Plastic Straw Ban Scrapped by Tamarac Commission

Plastic Straw Ban Scrapped by Tamarac Commission 1

Photo by Jason Perlow.

By: Saraana Jamraj

The ordinance would have been cata “straw” phic for lovers of plastic straws, that is until the Tamarac city commission scrapped it.

After she was asked to research plastic straws, Community Development Director Maxine Calloway presented her findings at the September 23 workshop.
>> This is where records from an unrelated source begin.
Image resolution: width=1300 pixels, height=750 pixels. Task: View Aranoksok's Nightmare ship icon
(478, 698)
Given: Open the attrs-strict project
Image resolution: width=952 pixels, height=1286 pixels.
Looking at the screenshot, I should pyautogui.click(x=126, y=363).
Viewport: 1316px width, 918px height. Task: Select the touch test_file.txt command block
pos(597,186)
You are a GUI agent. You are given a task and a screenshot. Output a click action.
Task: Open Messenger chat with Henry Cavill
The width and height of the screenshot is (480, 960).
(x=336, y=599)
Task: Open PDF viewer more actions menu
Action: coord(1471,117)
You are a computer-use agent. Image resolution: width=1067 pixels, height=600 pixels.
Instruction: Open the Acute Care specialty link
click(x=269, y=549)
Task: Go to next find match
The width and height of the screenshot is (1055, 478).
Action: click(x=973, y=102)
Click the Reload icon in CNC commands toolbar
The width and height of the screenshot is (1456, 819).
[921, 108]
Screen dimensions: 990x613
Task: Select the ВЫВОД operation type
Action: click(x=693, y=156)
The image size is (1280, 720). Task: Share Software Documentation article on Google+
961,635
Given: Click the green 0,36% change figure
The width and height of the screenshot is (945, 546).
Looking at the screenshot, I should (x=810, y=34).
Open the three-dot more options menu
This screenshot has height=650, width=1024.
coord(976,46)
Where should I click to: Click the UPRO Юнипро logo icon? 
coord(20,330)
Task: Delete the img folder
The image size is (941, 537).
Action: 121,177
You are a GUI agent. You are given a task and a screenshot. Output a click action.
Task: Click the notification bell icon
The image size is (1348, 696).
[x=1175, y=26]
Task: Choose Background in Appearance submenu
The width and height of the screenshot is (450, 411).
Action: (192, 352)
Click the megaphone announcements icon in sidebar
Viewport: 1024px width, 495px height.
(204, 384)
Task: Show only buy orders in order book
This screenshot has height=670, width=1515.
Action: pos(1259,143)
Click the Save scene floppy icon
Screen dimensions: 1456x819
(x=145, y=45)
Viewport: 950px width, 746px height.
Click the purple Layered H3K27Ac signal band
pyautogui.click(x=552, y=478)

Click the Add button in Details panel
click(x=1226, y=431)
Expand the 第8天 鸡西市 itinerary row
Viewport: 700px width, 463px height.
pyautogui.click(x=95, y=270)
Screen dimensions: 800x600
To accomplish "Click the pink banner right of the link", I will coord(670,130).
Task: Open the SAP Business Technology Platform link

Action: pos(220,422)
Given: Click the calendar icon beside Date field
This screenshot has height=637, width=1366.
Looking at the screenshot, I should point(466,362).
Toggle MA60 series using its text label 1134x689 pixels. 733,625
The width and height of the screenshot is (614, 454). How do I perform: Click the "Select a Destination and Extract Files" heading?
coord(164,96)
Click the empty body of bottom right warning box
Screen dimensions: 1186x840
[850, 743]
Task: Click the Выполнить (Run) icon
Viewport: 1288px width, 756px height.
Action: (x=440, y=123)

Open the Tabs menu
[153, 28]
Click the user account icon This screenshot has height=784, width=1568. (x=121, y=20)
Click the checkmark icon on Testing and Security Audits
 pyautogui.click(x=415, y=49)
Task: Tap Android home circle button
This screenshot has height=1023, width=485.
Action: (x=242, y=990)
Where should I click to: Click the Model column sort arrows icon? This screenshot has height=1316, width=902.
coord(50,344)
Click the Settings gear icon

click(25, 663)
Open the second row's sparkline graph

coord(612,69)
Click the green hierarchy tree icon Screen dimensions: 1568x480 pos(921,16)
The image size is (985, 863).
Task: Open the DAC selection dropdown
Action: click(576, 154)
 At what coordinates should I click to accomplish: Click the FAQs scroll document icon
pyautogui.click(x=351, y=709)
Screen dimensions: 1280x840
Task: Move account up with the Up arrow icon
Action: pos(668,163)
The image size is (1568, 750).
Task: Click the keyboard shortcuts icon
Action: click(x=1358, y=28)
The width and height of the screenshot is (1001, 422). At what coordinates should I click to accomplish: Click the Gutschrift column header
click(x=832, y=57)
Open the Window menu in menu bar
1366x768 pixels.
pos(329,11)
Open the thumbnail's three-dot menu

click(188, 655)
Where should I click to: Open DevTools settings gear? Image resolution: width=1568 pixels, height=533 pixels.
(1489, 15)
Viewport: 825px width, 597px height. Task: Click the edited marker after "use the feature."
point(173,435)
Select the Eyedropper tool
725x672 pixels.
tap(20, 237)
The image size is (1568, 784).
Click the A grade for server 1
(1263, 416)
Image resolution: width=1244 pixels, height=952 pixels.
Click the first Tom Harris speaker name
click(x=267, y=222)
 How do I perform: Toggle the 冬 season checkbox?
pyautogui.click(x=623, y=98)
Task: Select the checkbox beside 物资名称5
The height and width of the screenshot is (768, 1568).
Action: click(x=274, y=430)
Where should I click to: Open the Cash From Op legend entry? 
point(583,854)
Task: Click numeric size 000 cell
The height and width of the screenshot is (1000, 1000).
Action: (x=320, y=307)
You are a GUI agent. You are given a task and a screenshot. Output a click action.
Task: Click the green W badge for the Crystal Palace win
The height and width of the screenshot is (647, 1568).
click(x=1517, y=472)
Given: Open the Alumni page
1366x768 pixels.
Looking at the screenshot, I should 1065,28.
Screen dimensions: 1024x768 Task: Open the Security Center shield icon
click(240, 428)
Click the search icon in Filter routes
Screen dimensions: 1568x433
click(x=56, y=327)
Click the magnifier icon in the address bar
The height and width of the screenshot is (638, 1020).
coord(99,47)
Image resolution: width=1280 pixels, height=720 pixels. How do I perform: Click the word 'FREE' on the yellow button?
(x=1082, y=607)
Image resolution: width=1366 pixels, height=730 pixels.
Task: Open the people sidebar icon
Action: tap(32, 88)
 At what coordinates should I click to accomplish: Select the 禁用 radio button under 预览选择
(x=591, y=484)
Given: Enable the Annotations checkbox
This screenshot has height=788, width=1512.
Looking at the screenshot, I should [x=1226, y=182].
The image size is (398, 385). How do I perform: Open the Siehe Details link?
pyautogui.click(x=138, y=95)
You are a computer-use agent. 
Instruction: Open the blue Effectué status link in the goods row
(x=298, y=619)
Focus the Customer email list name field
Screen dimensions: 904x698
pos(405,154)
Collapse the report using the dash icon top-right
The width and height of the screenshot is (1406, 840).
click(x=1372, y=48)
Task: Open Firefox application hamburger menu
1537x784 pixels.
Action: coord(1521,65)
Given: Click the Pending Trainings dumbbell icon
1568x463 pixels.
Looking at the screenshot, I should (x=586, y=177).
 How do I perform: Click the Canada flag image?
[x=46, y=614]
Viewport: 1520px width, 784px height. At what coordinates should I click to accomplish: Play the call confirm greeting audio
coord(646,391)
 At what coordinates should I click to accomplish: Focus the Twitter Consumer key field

Her department found that 500 million plastic straws are used in the country every day — most of which end up polluting the ocean and killing marine life.  

They also found that by the year 2050, there will be more plastic in the ocean than fish, by weight.

Other cities around the state and country have implemented plastic straw bans, and Tamarac considered adding themselves to the growing list.  

The commission was particularly concerned with what the impact would be on local businesses if they were required to stop using plastic straws.

If they did ban plastic straws, any commercial business that provided them would be prohibited from doing so.  Through their research, city staff found that out of Tamarac’s 2,174 active companies, 1,097 would be affected by the ban.  

Cities including Deerfield Beach, Pompano Beach, Lauderdale-by-the-Sea, Fort Lauderdale, Dania Beach, Hollywood, and Hallandale Beach have plastic straw bans; however, these cities are located adjacent to the ocean.

Calloway said if passed, Tamarac would be the first inland city in South Florida to pass such an ordinance.

“Personally, I don’t have a problem being the first inland community in Broward County to ban straws,” said Commissioner Julie Fishman.

While Fishman supported furthering discussions on a potential ban, it was not championed by the majority, who cited economic concerns as well as a lack of urgency. Research was presented, which showed that plastic straw pollution was not currently affecting the city, nor were they clogging up their canals. 

“I don’t think at this point I would be in favor of this,” said Vice Mayor Debra Placko.  “I think it would be a cost for our commercial establishments which would then, in turn, be passed on to people who go into those establishments.”

Mayor Michelle Gomez said while she supported protecting the environment, she didn’t believe this was the most critical aspect to address.  Plastic bottle beverages and cigarette butts were a more significant threat, she said.  She also wanted individual residents to bear more of the accountability.

“I also believe it is very much a personal responsibility thing that we put our trash of all kinds where it belongs,” she said.

After the short discussion, Mayor Gomez suggested not moving forward at this time. The commission agreed with her, feeling conflicted between environmental and economic concerns, but ultimately deciding it was an issue to be revisited in the future.

Commissioner Fishman said that she would go along with the majority for now, but planned to bring it up again.